→ Directions for this task:
Copy the listing below word for word, from the line containing "has width=1135, height=671." down to the line containing "lon-tick-label-top: -90 is", both lines included.

Segment Open

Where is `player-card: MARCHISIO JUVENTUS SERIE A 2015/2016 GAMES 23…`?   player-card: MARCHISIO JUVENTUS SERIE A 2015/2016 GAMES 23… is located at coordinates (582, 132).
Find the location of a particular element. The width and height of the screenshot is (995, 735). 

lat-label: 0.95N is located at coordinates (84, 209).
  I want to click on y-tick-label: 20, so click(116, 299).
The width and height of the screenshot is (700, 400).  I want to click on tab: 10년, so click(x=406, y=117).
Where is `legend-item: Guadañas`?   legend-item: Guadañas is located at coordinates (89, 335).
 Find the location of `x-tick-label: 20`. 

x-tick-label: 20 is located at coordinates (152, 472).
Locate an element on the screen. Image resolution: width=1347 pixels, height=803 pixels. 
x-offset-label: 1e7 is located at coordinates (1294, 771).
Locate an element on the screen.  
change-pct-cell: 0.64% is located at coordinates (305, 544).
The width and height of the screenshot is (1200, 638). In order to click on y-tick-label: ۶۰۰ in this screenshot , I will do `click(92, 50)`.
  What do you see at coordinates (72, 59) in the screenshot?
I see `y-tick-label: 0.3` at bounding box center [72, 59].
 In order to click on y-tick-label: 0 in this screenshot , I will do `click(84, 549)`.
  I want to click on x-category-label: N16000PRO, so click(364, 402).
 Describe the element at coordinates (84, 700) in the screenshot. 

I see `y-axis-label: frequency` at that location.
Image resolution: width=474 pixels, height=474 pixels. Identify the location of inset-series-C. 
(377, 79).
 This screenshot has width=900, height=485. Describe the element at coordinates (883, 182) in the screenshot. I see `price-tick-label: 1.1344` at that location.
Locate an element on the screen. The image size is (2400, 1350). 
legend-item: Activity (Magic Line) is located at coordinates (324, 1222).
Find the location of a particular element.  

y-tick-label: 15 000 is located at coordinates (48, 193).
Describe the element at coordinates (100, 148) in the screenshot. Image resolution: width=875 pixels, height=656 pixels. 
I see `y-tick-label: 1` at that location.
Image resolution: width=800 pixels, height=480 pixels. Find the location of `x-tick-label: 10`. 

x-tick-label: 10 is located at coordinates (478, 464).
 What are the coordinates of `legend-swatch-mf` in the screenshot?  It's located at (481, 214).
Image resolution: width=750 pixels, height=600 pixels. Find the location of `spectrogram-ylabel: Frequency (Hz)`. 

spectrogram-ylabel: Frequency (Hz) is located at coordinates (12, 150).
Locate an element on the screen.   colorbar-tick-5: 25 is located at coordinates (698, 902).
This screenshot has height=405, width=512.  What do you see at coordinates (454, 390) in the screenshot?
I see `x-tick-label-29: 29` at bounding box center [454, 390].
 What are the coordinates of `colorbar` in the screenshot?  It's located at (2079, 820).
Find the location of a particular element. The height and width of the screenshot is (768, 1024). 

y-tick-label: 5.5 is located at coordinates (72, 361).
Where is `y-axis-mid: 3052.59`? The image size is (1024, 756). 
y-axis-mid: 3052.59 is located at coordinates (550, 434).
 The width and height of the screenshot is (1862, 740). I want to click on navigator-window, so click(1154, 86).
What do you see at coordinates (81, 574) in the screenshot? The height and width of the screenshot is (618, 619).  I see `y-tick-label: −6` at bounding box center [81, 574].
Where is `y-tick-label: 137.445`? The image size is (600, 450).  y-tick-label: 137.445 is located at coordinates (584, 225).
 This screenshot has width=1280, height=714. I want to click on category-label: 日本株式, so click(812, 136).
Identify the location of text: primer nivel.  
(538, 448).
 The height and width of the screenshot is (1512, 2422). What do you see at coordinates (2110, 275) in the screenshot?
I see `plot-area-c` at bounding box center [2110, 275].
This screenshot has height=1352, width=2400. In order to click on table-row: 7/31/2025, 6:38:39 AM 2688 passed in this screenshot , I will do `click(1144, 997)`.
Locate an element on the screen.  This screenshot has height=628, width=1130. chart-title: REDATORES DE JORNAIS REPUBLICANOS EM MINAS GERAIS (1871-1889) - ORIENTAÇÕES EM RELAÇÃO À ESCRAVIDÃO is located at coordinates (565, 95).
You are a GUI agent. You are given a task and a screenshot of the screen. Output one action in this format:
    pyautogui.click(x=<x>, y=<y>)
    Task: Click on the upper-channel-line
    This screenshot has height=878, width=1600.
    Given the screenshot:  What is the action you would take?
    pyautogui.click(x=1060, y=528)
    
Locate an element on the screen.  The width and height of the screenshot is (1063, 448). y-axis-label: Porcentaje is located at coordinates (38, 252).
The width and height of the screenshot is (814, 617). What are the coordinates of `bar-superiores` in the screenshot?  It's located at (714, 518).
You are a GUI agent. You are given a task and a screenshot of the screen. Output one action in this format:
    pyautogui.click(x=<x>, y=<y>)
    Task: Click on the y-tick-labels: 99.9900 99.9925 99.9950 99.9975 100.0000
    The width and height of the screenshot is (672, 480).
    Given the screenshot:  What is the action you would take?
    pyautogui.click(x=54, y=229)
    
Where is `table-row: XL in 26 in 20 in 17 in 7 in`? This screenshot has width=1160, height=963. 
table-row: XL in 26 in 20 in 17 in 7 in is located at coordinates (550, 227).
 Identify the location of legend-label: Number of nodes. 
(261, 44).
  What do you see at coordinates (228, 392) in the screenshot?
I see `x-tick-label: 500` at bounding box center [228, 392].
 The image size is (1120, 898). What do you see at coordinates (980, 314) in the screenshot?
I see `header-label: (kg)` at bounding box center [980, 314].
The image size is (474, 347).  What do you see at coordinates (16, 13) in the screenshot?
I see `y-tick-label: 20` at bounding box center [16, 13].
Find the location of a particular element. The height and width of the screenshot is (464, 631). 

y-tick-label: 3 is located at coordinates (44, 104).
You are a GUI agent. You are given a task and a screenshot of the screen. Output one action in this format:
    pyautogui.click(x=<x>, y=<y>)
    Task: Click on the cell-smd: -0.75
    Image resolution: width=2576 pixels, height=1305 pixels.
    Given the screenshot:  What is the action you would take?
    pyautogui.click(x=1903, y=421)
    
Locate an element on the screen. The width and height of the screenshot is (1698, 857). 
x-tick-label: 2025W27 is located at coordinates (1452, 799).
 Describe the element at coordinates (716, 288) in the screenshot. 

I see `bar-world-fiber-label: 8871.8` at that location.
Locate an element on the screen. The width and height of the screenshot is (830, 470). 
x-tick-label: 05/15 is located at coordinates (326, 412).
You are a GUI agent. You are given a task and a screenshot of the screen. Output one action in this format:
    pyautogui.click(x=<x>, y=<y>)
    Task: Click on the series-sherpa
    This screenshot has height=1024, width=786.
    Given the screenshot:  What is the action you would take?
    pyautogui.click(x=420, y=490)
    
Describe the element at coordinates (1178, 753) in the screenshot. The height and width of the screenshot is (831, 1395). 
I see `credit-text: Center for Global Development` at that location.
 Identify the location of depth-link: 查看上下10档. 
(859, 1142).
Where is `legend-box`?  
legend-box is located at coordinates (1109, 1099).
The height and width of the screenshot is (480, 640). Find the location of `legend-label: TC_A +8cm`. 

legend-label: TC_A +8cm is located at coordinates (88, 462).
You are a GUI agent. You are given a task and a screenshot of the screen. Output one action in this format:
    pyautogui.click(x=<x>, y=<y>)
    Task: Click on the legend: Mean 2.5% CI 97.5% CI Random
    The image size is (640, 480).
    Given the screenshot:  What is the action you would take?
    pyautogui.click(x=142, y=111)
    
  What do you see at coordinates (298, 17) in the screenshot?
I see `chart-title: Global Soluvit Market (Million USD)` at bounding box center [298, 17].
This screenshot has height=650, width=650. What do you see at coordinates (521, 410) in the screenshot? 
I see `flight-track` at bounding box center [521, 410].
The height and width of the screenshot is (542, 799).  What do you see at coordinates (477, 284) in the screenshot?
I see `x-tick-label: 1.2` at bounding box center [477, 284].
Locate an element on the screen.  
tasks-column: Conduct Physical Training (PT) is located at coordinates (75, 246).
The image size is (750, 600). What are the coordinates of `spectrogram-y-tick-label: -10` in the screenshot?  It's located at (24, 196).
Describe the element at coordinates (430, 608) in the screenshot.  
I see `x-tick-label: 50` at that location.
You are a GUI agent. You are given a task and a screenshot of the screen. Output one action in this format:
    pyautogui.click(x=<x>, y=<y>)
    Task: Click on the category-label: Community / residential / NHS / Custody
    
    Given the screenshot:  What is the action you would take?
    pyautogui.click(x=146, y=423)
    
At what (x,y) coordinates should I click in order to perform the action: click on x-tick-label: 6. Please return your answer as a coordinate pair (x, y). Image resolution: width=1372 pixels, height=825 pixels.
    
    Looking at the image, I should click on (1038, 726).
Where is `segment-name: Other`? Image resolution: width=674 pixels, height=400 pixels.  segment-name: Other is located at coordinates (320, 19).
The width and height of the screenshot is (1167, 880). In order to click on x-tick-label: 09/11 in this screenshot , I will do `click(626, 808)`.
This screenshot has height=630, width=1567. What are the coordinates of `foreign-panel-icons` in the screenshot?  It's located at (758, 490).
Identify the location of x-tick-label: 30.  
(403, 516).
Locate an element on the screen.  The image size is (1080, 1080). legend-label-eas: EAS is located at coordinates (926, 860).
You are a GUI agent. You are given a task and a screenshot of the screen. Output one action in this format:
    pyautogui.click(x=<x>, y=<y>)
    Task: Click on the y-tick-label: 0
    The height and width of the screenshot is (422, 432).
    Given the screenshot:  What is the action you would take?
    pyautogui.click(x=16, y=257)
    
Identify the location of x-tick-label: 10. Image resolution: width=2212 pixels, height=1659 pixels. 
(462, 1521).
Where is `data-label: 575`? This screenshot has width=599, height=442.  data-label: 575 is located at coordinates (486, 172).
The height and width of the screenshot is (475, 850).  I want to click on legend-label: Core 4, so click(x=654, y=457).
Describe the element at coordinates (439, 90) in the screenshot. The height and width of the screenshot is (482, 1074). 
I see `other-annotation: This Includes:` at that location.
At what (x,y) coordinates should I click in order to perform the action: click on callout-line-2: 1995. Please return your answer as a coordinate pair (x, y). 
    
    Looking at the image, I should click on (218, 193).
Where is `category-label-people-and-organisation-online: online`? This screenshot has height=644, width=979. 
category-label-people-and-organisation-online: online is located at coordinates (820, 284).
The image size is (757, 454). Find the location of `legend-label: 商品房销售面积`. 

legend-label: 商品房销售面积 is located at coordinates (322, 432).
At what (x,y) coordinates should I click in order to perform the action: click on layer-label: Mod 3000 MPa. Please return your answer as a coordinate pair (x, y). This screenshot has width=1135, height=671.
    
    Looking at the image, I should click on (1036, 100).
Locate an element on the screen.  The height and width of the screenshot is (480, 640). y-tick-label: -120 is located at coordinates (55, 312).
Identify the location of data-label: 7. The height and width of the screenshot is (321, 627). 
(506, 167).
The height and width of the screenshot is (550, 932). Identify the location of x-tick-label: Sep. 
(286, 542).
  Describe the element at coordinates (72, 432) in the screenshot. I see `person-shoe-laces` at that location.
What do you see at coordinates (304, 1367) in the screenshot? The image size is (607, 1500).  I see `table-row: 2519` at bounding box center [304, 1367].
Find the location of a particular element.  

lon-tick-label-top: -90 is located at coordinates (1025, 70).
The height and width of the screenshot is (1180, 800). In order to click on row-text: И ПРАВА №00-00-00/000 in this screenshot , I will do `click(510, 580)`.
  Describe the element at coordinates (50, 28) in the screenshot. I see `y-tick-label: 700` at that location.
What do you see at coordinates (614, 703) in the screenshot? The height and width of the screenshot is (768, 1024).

Segment Closed

→ Task answer:
At what (x,y) coordinates should I click in order to perform the action: click on layer-label: Mod 3000 MPa. Please return your answer as a coordinate pair (x, y). This screenshot has width=1135, height=671.
    
    Looking at the image, I should click on (1036, 100).
Locate an element on the screen.  The height and width of the screenshot is (480, 640). y-tick-label: -120 is located at coordinates (55, 312).
Identify the location of data-label: 7. The height and width of the screenshot is (321, 627). 
(506, 167).
The height and width of the screenshot is (550, 932). Identify the location of x-tick-label: Sep. 
(286, 542).
  Describe the element at coordinates (72, 432) in the screenshot. I see `person-shoe-laces` at that location.
What do you see at coordinates (304, 1367) in the screenshot? The image size is (607, 1500).  I see `table-row: 2519` at bounding box center [304, 1367].
Find the location of a particular element.  

lon-tick-label-top: -90 is located at coordinates (1025, 70).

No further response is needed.